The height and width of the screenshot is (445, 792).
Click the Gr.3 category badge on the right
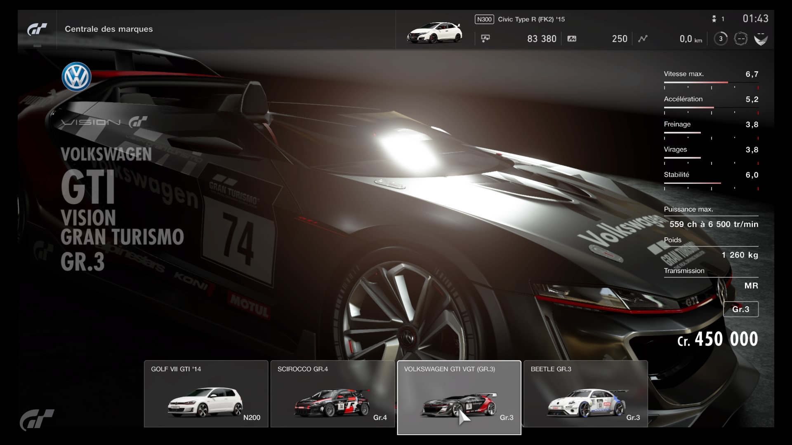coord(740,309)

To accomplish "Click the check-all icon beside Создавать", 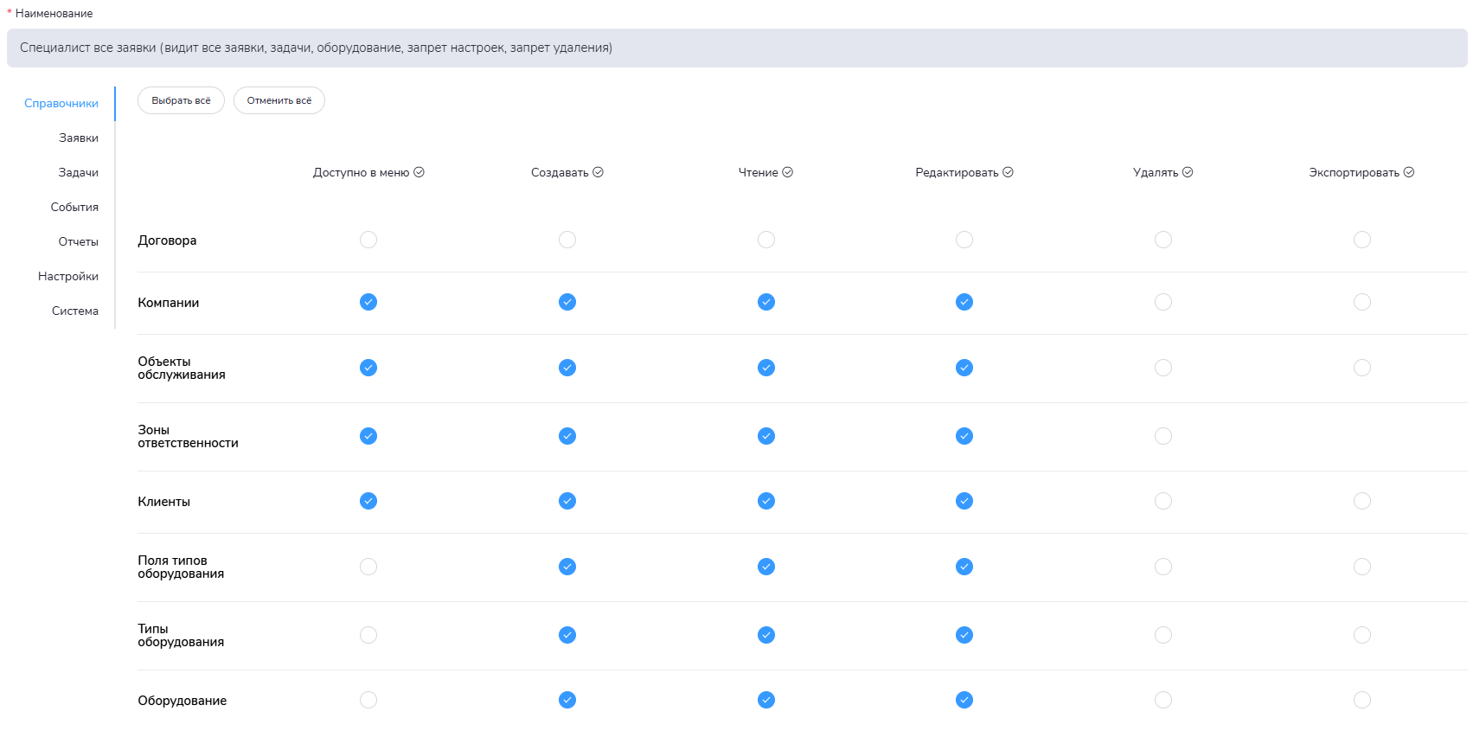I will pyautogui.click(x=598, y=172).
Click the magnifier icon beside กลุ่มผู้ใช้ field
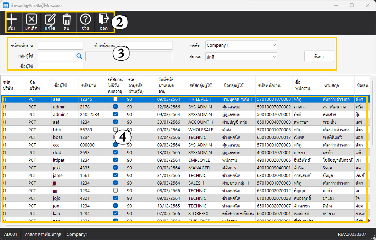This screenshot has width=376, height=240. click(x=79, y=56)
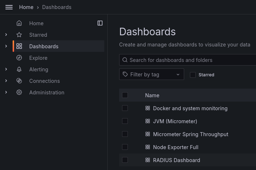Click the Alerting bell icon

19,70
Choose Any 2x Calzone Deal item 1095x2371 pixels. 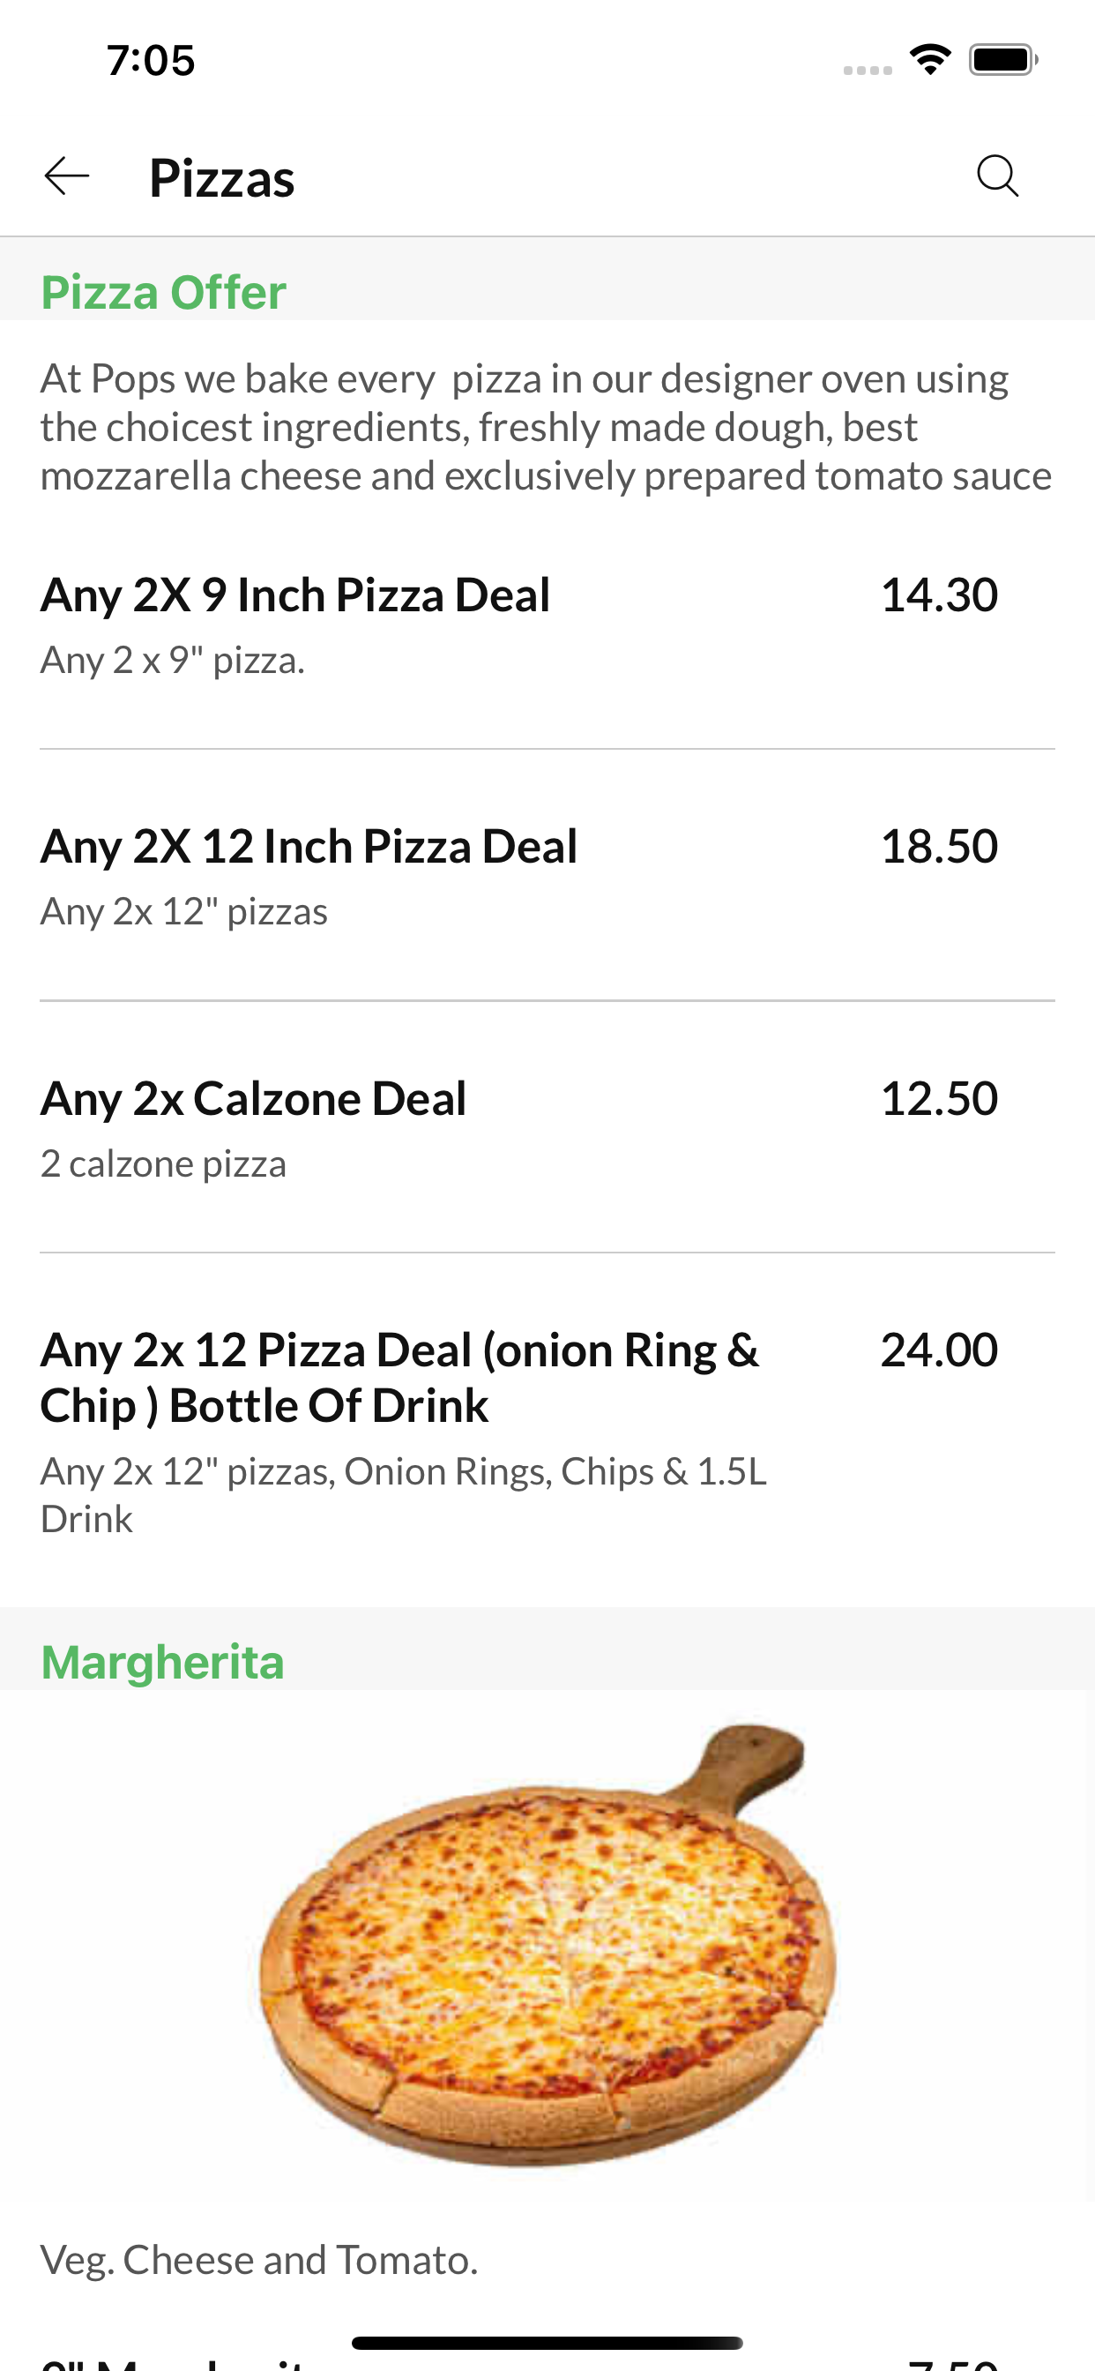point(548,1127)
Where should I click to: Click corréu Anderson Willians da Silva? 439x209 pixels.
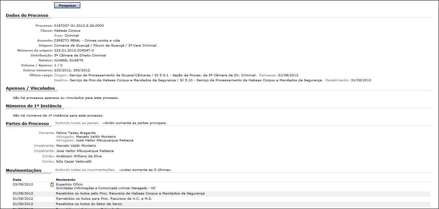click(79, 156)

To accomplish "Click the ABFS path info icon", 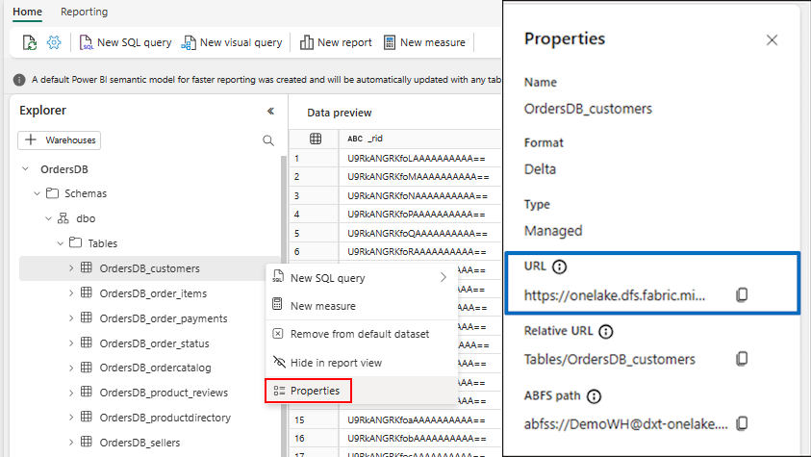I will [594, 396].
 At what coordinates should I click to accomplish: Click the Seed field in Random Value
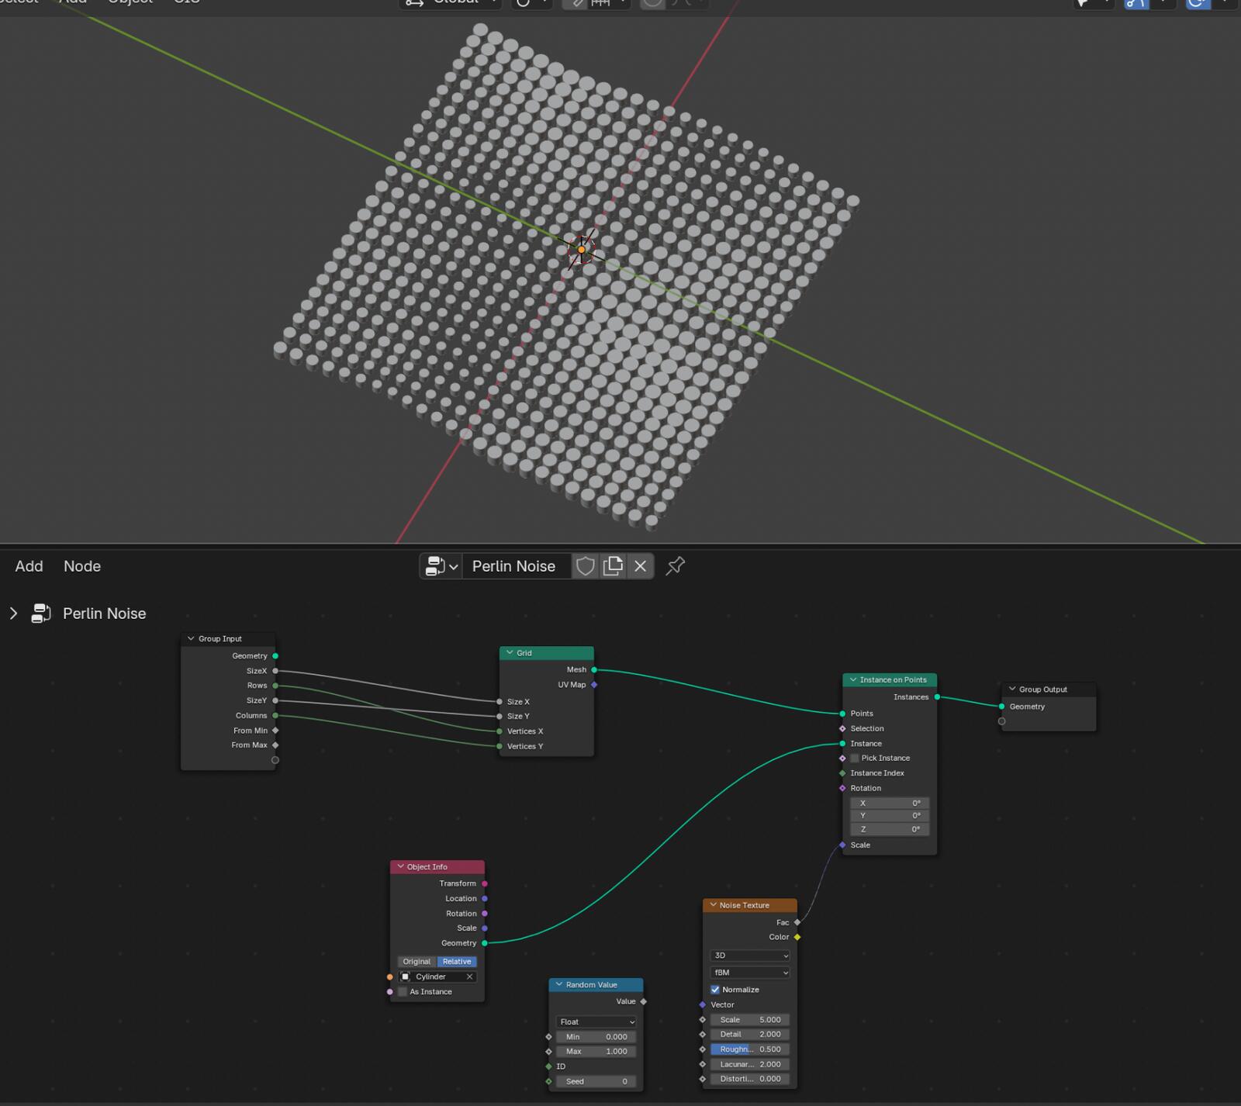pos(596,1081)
+ + + + + + +
Stated goal
Copy the items word for word, starting at the line containing "At what coordinates" and continuing through the end of the items. Leave the pictures out.

Response to this task
 At what coordinates should I click to accomplish: Click the Seed field in Random Value
pos(596,1081)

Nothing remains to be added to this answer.